Fix bootstrapCI
davidruegamer opened this issue · 14 comments
bootstrapCI
throws errors for all m4
models (due to nested hmatrix
indexing) and for ms1
as well as ms2
as in this case, some of the baselearners are not selected at all (which is still not handled). Everything else in the test file seems to work (except for those models, for which applyFolds
or other validation function fail, e.g., binomial case).

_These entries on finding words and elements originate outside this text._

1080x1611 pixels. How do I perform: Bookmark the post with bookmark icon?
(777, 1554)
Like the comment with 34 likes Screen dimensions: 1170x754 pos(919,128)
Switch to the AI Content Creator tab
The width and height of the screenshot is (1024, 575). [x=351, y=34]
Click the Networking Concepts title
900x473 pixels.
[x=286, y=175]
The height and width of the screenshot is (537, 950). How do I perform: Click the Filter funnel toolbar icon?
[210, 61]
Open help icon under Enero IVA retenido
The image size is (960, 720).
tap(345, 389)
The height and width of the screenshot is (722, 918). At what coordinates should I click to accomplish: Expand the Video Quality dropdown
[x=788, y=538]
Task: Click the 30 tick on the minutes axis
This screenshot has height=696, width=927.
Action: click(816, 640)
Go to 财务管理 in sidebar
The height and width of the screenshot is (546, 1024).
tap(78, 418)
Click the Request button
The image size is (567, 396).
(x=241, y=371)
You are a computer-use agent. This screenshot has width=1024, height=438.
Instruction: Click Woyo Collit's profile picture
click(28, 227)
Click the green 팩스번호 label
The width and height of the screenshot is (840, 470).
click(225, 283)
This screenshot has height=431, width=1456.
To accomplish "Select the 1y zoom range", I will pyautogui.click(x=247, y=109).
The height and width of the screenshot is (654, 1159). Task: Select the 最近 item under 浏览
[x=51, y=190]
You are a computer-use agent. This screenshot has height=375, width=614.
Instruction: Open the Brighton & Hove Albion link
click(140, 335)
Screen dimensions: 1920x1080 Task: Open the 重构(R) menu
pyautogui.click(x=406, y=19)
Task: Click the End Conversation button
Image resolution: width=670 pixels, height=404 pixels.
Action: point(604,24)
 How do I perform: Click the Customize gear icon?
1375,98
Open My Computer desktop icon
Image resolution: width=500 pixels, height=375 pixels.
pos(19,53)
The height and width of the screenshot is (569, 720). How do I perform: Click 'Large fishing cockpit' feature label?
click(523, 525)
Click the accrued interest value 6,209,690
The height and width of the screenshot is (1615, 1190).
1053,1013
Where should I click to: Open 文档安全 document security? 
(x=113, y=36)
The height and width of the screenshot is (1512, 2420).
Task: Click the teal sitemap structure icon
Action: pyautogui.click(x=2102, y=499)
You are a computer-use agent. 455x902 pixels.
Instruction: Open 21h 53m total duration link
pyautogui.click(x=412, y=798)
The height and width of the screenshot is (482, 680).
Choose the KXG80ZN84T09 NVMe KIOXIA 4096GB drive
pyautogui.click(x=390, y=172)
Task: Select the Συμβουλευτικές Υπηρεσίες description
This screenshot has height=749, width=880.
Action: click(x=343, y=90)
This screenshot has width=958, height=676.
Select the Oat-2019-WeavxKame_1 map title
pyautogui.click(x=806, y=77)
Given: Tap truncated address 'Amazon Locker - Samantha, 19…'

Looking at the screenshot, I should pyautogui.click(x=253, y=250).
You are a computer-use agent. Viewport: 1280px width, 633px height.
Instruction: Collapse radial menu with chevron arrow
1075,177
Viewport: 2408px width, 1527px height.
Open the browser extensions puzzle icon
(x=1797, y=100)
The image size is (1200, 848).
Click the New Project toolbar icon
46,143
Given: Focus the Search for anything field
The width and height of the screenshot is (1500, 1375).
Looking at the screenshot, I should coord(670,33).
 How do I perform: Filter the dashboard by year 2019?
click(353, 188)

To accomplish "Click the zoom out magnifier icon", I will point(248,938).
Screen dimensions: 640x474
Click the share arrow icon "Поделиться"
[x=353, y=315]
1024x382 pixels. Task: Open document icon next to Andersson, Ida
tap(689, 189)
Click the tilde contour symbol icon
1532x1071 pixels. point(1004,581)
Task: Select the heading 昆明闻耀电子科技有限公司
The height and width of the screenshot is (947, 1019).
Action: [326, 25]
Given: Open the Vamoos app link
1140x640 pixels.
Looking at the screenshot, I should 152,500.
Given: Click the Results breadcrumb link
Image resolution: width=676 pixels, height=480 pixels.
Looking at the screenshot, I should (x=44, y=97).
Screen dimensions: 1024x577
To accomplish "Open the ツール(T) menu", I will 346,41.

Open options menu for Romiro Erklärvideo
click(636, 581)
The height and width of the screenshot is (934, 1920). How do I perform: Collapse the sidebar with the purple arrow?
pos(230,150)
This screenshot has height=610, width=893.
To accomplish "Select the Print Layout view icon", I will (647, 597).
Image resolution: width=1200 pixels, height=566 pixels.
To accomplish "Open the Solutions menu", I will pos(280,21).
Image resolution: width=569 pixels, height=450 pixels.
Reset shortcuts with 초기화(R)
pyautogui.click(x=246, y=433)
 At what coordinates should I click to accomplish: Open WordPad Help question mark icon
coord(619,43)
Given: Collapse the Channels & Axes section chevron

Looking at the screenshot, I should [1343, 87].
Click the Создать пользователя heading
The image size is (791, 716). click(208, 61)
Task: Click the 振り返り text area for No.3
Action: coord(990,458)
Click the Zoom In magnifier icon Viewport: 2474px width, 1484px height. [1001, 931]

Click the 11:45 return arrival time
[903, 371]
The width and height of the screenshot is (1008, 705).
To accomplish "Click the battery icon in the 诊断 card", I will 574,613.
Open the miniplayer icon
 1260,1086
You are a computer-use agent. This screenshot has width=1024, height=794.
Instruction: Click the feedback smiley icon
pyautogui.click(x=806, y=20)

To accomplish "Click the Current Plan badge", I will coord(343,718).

@sbrockhaus regarding the hmatrix
problem: I like your idea to add an option / argument to applyFolds
or reweightData
in order to have the possibility to overwrite the ids in the hmatrix
object or expand the data appropriately if the object has already been subsetted by a bootstrap-like procedure. I would try to implement such a functionality and use the option TRUE
in bootstrapCI
for the inner resampling function .
Fixed the problem for ms1
and ms2
by handling intercepts for SOF models. Hopefully I did not disimprove everything...
Fixed hmatrix
problem with nested use of applyFolds
. Todo: Fix intercept problem for scalar response.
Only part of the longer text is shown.